Directions for this task
No pictures go into the copy. Write out exactly the lines below from the one containing "This screenshot has height=249, width=936." through the one containing "Open the round".

Material provided
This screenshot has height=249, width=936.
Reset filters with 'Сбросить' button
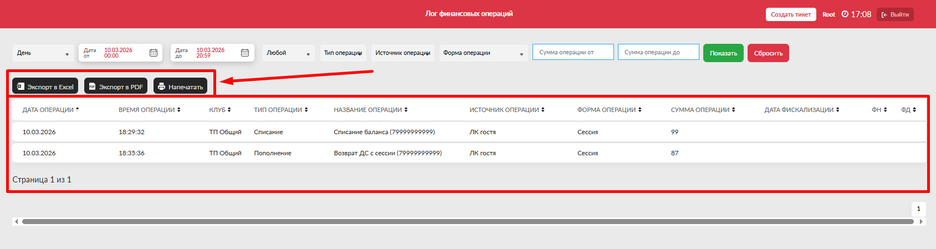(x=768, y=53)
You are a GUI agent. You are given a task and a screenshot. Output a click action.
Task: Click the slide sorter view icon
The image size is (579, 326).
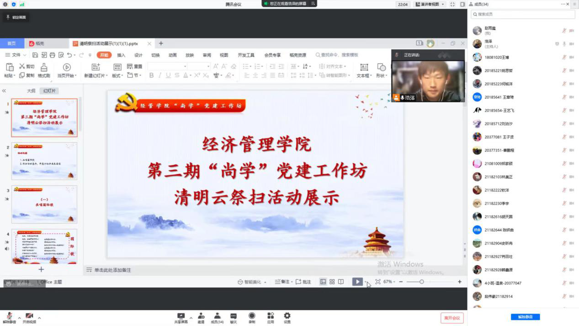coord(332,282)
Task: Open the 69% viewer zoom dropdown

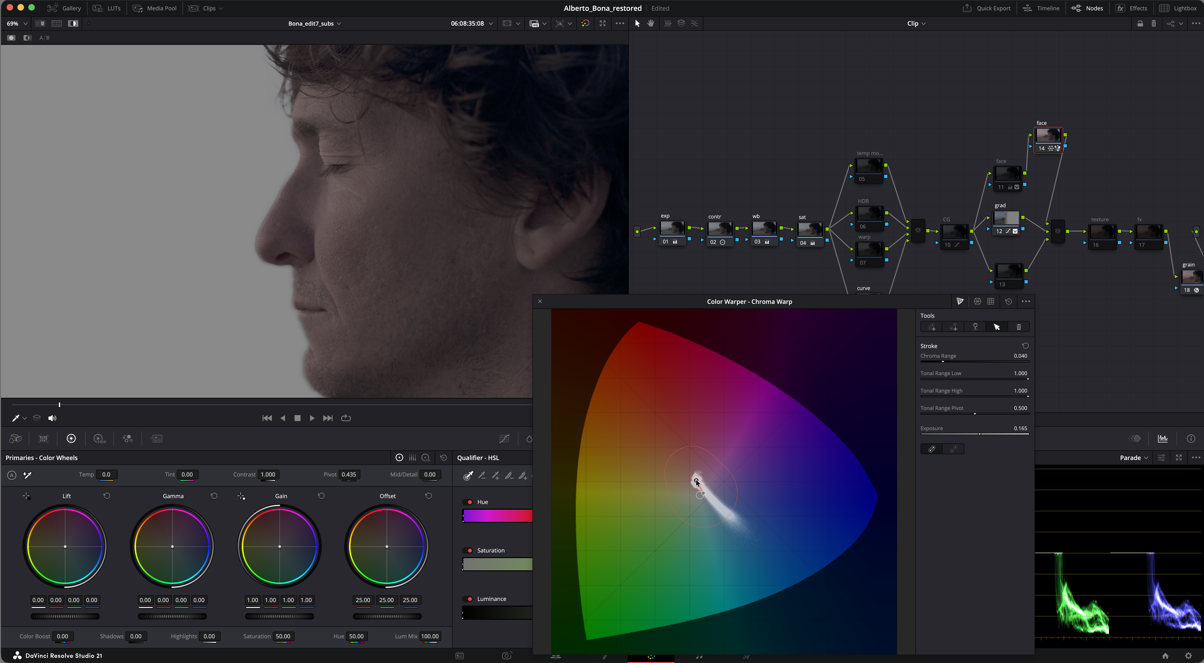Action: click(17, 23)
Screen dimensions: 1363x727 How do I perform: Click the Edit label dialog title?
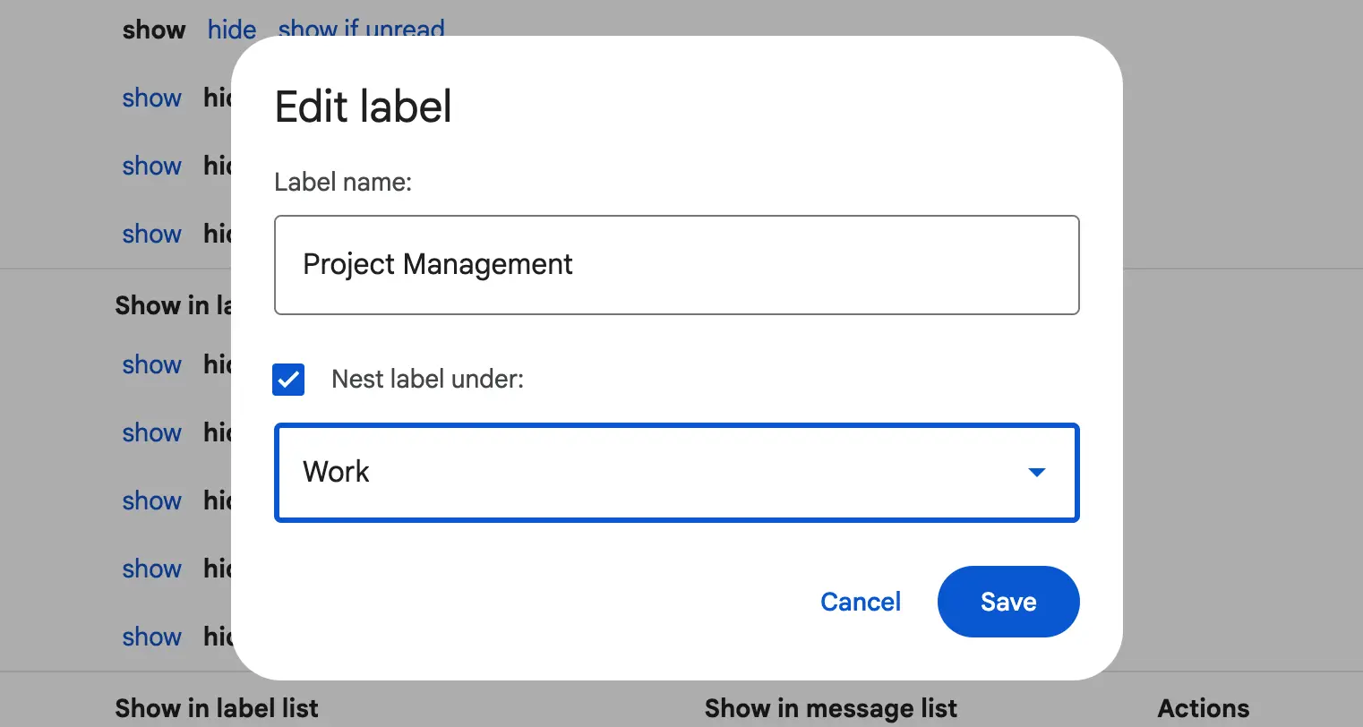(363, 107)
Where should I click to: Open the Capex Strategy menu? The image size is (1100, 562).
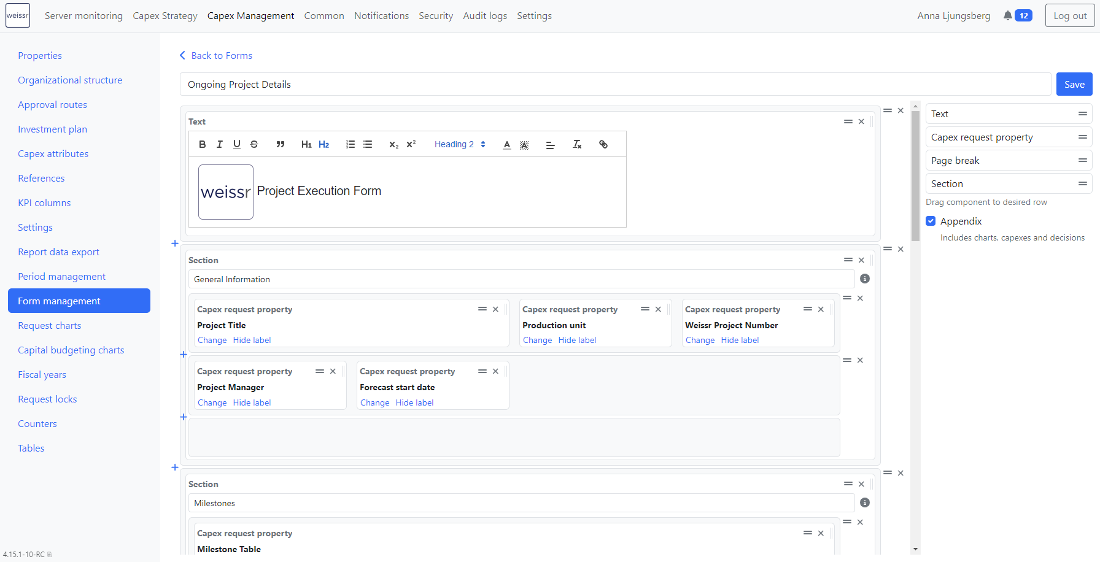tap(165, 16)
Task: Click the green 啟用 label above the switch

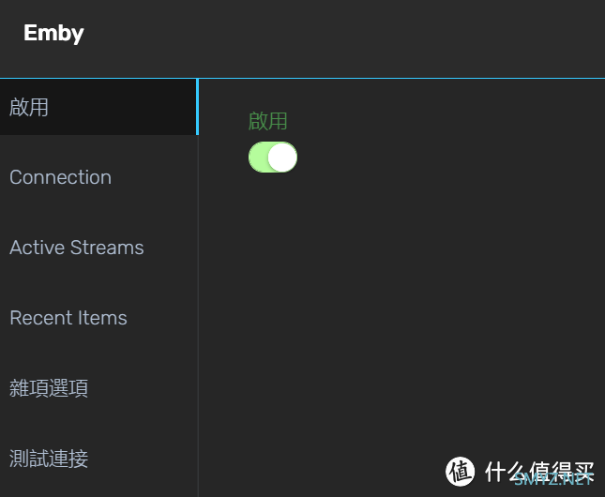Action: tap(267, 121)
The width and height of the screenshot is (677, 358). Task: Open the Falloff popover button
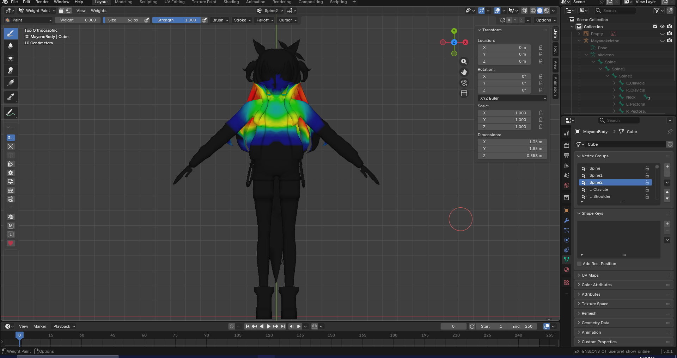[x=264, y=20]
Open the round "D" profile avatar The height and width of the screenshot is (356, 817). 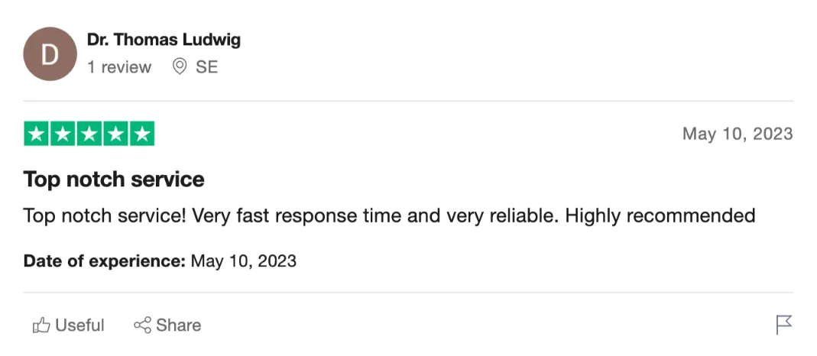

* * *

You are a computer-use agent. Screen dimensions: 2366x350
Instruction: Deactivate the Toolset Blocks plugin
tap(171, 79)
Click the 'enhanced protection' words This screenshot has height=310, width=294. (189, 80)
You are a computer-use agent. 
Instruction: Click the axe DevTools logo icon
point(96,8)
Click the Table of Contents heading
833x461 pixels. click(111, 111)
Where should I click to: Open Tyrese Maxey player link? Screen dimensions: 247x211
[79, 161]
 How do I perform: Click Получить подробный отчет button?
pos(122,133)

Written answer
This screenshot has height=249, width=936.
Reset filters with 'Сбросить' button
(x=768, y=53)
You are a GUI agent. You are given a task and a screenshot. Output a click action.
Task: Click the slide sorter view icon
The image size is (579, 326).
coord(332,282)
Task: Open the 69% viewer zoom dropdown

Action: click(17, 23)
Screen dimensions: 1363x727 How do I perform: Click the Edit label dialog title?
(363, 107)
Where should I click to: Open the Capex Strategy menu? The image size is (1100, 562).
tap(165, 16)
Task: Click the green 啟用 label above the switch

Action: tap(267, 121)
The width and height of the screenshot is (677, 358). Task: Open the Falloff popover button
[x=264, y=20]
Open the round "D" profile avatar The height and width of the screenshot is (356, 817). 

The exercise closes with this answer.